Output every record word for word, minus the pictures.

Stored items
+ + + + + + +

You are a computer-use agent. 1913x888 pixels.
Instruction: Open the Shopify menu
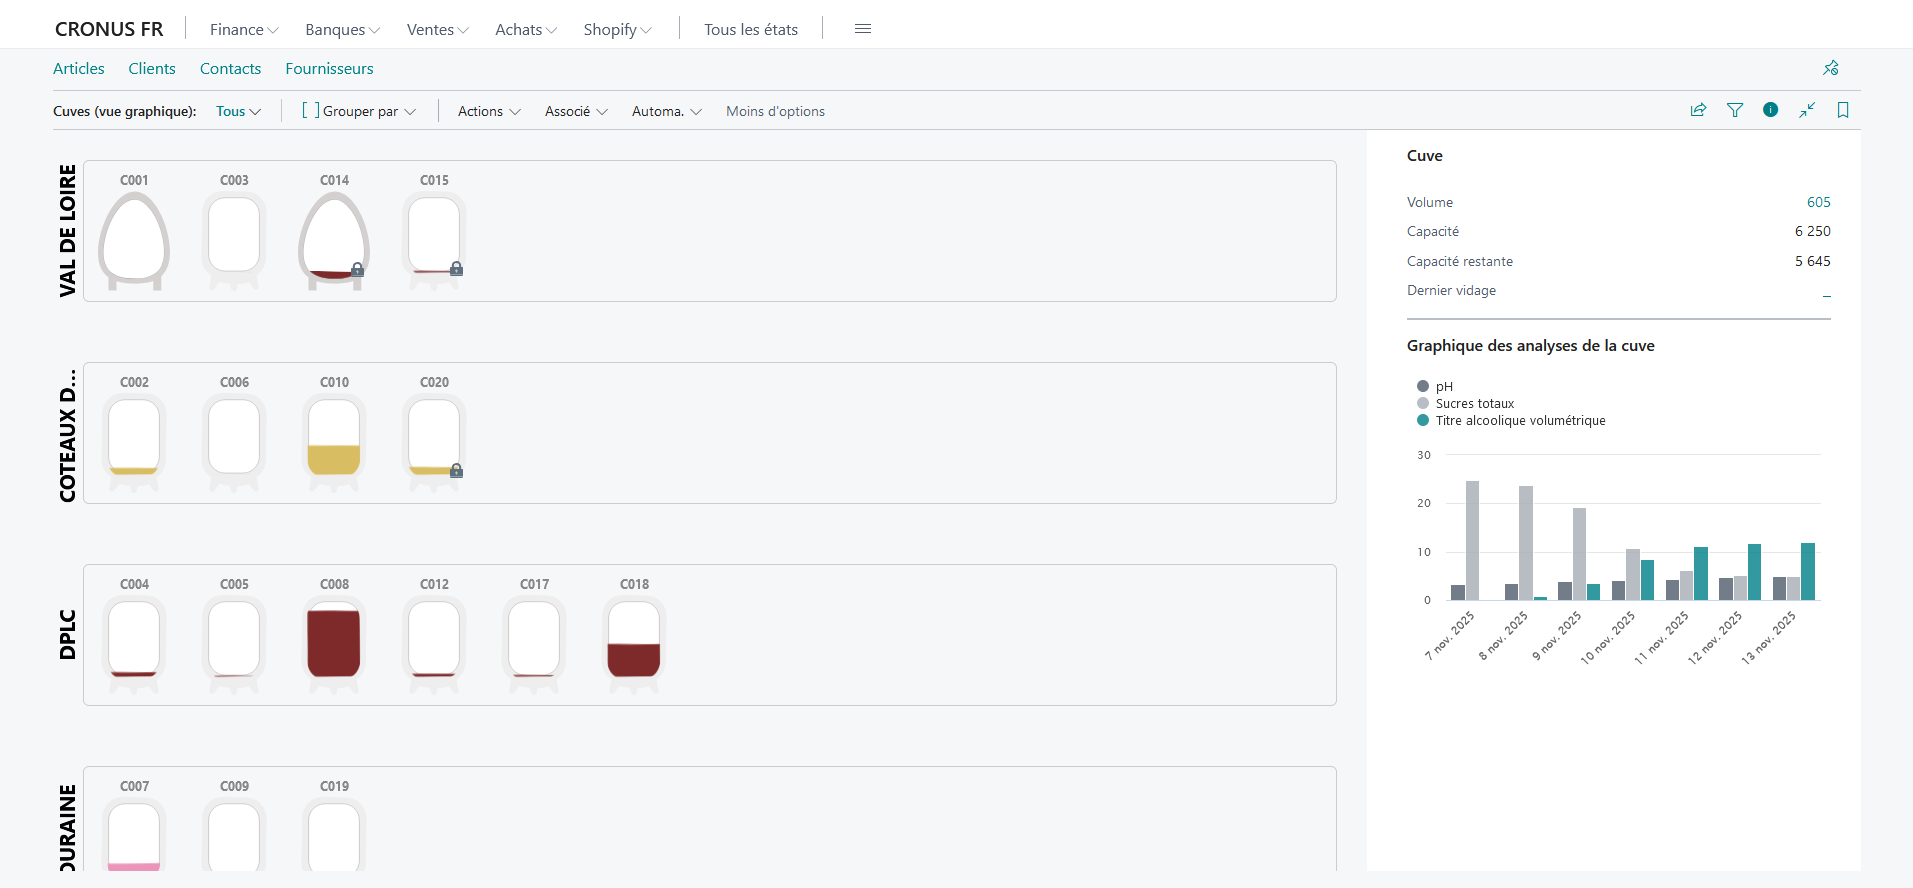point(617,30)
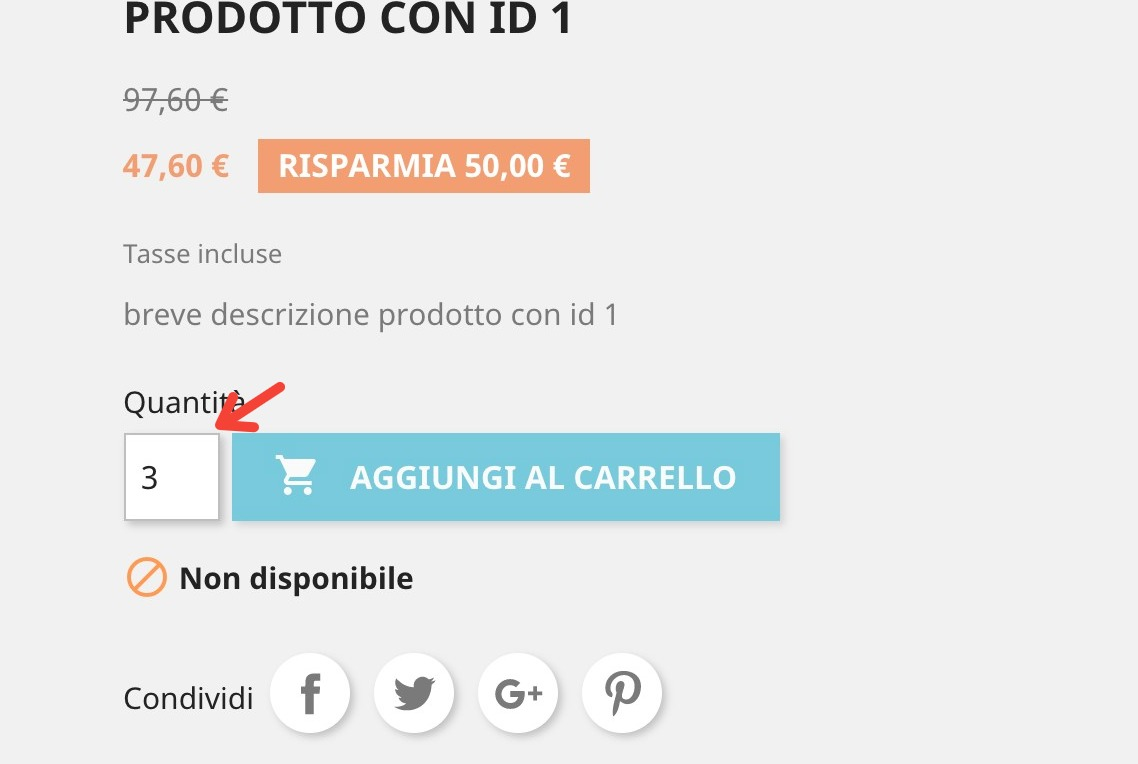Click the 'AGGIUNGI AL CARRELLO' button label

pos(543,477)
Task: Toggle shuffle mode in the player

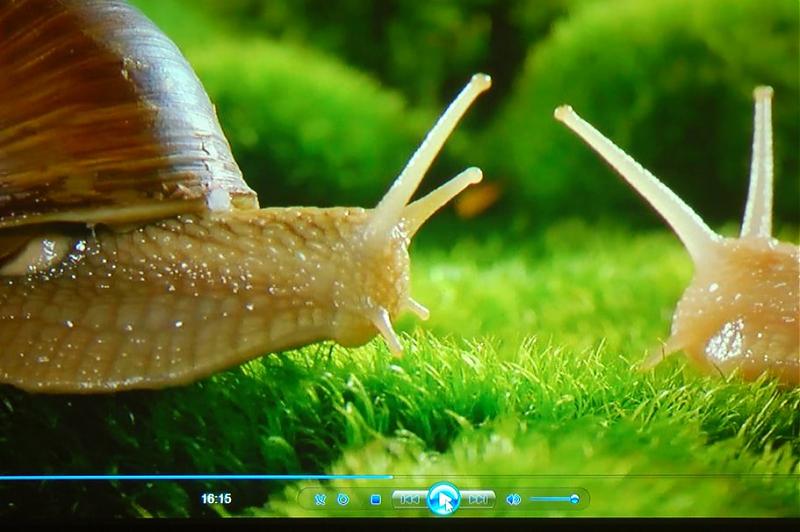Action: click(320, 499)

+ + + + + + +

▶ _EXPECTED OUTPUT_
You are a computer-use agent. 1913x888 pixels.
Instruction: Open the Shopify menu
point(617,30)
Click the 'AGGIUNGI AL CARRELLO' button label

pos(543,477)
Task: Toggle shuffle mode in the player

Action: click(320, 499)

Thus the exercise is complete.